Have you _seen_ what people wear to Walmart?


----------



## Lew Rockwell Fan

ctg said:


> I didn't think so.


Ummm . . . that was a pun, actually. Ariel was a character in The Tempest - based on my great, great, great, great, great, great, great, great, great, great, great, great, great, great, great grandmother, the notorious spelling Nazi.


----------



## ctg

Lew Rockwell Fan said:


> LOL, I think I'll make a T-shirt that says:
> _Have you been anally probed by an ET?_
> Probably get me thrown out of Walmart.



You Americans and your probes. Why it has to be always anal? 



Lew Rockwell Fan said:


> Ummm . . . that was a pun, actually. Ariel was a character in The Tempest - based on my great, great, great, great, great, great, great, great, great, great, great, great, great, great, great grandmother, the notorious spelling Nazi.
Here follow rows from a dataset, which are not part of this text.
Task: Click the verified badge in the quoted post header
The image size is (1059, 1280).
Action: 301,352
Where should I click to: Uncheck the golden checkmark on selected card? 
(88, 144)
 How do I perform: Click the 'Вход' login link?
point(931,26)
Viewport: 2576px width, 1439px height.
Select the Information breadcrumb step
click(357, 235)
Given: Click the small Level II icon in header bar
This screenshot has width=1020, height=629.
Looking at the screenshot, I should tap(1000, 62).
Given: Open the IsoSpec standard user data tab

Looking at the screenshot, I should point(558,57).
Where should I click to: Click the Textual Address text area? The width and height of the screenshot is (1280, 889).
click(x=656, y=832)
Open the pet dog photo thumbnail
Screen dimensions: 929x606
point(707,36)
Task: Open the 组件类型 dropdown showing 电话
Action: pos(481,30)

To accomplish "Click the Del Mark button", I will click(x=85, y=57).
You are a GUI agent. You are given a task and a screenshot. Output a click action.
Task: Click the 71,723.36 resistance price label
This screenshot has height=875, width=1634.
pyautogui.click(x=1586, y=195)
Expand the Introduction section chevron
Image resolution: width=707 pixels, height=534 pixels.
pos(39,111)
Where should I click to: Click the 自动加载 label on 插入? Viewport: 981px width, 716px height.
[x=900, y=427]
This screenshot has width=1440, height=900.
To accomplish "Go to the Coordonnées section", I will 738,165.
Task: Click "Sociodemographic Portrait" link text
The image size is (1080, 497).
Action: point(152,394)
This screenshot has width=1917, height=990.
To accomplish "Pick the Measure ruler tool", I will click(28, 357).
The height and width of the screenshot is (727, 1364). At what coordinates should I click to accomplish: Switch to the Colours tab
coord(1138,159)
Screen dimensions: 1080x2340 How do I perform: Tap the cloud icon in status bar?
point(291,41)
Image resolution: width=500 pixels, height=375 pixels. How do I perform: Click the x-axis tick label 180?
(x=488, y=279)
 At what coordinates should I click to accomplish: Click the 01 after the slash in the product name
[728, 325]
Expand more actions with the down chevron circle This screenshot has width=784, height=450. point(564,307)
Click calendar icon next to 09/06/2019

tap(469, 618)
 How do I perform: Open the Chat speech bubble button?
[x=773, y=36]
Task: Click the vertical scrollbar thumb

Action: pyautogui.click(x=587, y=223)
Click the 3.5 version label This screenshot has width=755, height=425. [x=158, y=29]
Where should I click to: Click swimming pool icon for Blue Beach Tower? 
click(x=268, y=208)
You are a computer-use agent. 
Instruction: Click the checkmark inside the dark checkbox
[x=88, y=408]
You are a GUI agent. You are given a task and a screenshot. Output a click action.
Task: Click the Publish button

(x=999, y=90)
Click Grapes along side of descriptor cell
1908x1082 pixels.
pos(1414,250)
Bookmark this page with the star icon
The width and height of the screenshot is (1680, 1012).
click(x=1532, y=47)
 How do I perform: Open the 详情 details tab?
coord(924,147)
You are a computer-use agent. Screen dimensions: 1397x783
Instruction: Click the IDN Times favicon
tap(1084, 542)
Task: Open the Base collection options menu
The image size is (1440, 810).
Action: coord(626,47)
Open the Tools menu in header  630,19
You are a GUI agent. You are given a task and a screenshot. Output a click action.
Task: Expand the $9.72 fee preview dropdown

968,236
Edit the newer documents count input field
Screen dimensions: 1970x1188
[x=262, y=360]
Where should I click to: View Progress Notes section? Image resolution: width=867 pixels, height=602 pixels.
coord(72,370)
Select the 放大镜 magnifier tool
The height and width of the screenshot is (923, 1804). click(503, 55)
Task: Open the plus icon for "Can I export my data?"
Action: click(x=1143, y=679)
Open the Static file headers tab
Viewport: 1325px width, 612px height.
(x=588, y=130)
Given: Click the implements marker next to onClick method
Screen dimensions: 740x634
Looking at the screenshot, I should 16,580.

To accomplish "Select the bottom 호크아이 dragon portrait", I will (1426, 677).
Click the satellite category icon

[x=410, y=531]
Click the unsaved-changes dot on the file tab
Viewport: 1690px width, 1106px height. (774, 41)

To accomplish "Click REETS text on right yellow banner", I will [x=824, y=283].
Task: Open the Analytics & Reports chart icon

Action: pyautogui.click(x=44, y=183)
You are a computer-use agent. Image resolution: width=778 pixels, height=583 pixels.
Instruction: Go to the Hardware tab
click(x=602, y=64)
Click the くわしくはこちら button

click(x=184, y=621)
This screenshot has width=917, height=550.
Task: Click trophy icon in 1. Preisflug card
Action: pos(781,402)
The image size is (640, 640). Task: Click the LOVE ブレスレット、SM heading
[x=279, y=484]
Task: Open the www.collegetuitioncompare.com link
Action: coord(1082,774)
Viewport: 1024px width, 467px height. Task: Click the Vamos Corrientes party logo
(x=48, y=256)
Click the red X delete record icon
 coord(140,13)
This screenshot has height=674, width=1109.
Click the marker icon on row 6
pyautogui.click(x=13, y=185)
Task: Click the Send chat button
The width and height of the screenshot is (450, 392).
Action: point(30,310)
LULZ ... so first the probe and then you confess on being an extremist. What's next?


----------



## Lew Rockwell Fan

ctg said:


> LULZ ... so first the probe and then you confess on being an extremist. What's next?


"to", not "on" . . . [And I know my comma and my quotation mark have an inappropriate relationship.  Punc lib!]


----------



## ctg

Lew Rockwell Fan said:


> "to", not "on"



I'm so sorry man, and to be honest, after Viv's death I've been struggling with some grammar. It's not as bad what it was years ago, but some things are deeply rooted and need a lot of practice, since my grammar police is no more.


----------



## REBerg

*Unidentified: Inside America's UFO Investigation
1.06 The Revelation*
I don't think that this finale lived up to its title.
I suppose getting an interview with a UFO pilot -- detailing its home planet and reasons for taunting U.S. Navy pilots -- was too much to expect.  Elizondo's mission, though, has not been without success.
With the help of the Italians and political heavyweights like Harry Reid, however, Elizondo  has moved Advanced Aerospace Threat Identification Program evidence into the public eye. He and his team may also be credited with motivating new Navy guidelines that encourage pilots to report UFO encounters with less fear of ridicule.
President Reagan's belief that nothing would unite the nations of Earth like a threat from an alien species was sad, but probably true. If the UFO visitors should prove to be benign, access to their technology will become yet another motive for international conflict.
The ETs had better be expert administrators.


----------



## ctg

REBerg said:


> If the UFO visitors should prove to be benign, access to their technology will become yet another motive for international conflict.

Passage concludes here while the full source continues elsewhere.